Wednesday, October 26, 2011

The original script of the #Philippines was not #Latin

At #translatewiki.net we have portal pages for the languages our community indicates they know. For some languages all we have is Babel information, others are used to provide a starting off place for every localisation and translation we do at translatewiki.

When people are new to us, we welcome them and particularly when their language is not yet supported by the Babel extension, we ask people to localise it as a matter of urgency. At the same time attention is given to that particular portal.

The Ilokano language is one of the bigger languages on the Philippines and when you check its Wikipedia, you will find a reference to the Babayin script. This script known as Tagalog or Tglg by the ISO-15924, was used in the past not only by Ilokana but also by Tagalog. .. obviously.

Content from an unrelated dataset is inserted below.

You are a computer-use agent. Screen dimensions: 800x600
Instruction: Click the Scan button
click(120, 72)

The problem with this script is that it is not yet fully ratified by Unicode and consequently it is not possible to use it at all in MediaWiki. MediaWiki insists on their being a Unicode compliant font. As the technical aspects of the Unicode specification have not been ratified, creating a font is a speculative affair. Theoretically at least. Some of the gurus at Unicode can develop a font based on the existing specification and amend and append the font when need be when the script definition has some unforeseen changes.

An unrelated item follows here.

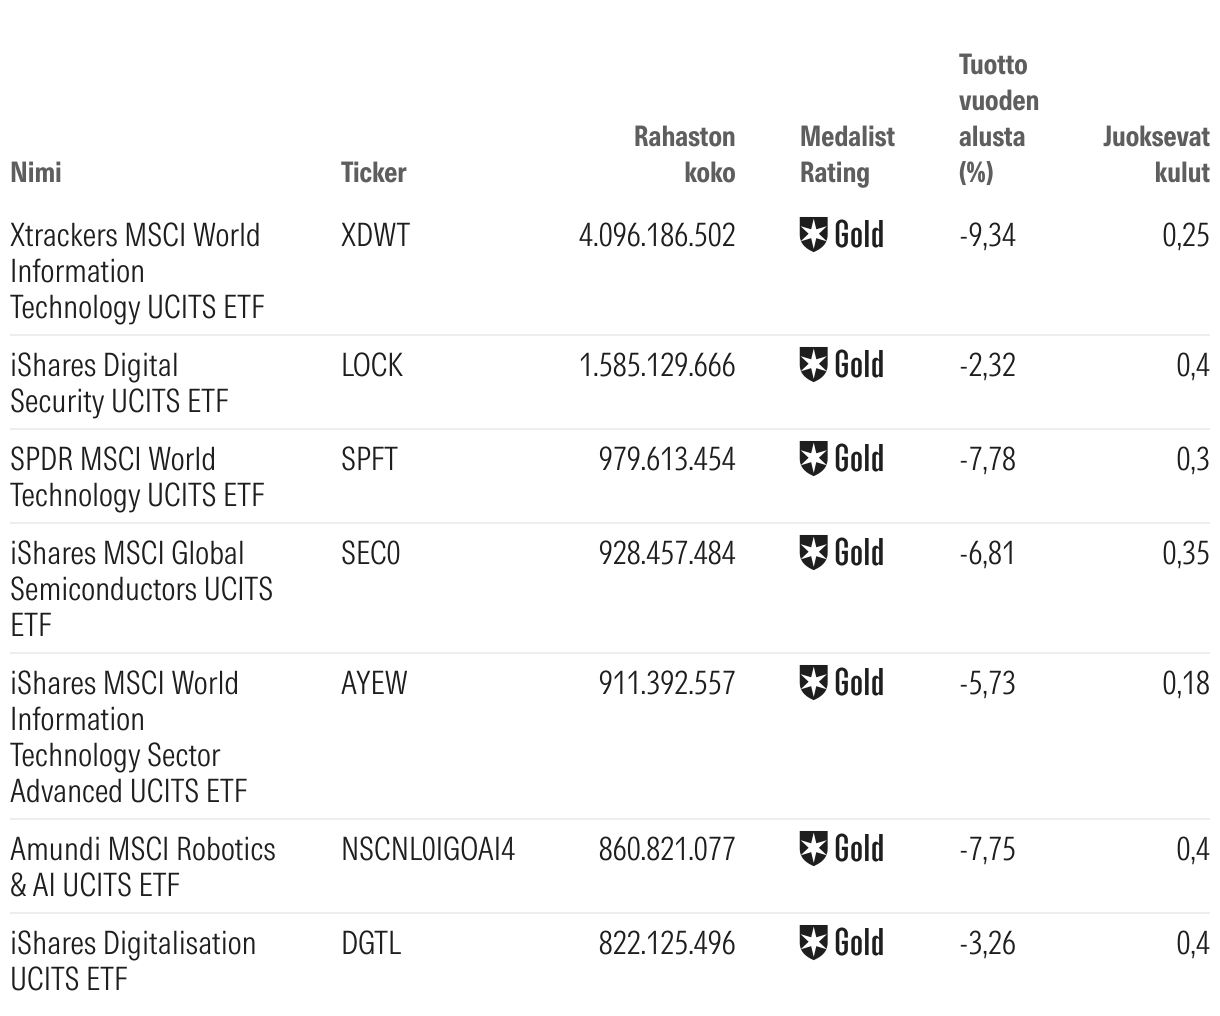Select ticker AYEW in the table
Image resolution: width=1220 pixels, height=1016 pixels.
[374, 684]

Many of the hundreds of languages supported at translatewiki.net can do with a lot more tender loving care. When a script was used for a language, it makes sense to have the orginal transliterations in that script. This proves the authenticity of the transcription effort. A follow up transcription to the modern script makes it readable. However, transcription gets you the original orthography and that is a good thing too.
Thanks,
       GerardM

2 comments:

Anonymous said...

Are you quite certain Babayin script is not in Unicode? http://en.wikipedia.org/wiki/Baybayin#Unicode seems to say otherwise...?

GerardM said...

The Wikipedia article says that a range of characters has been allocated. This is not the same as having a ratified definition for Babayin.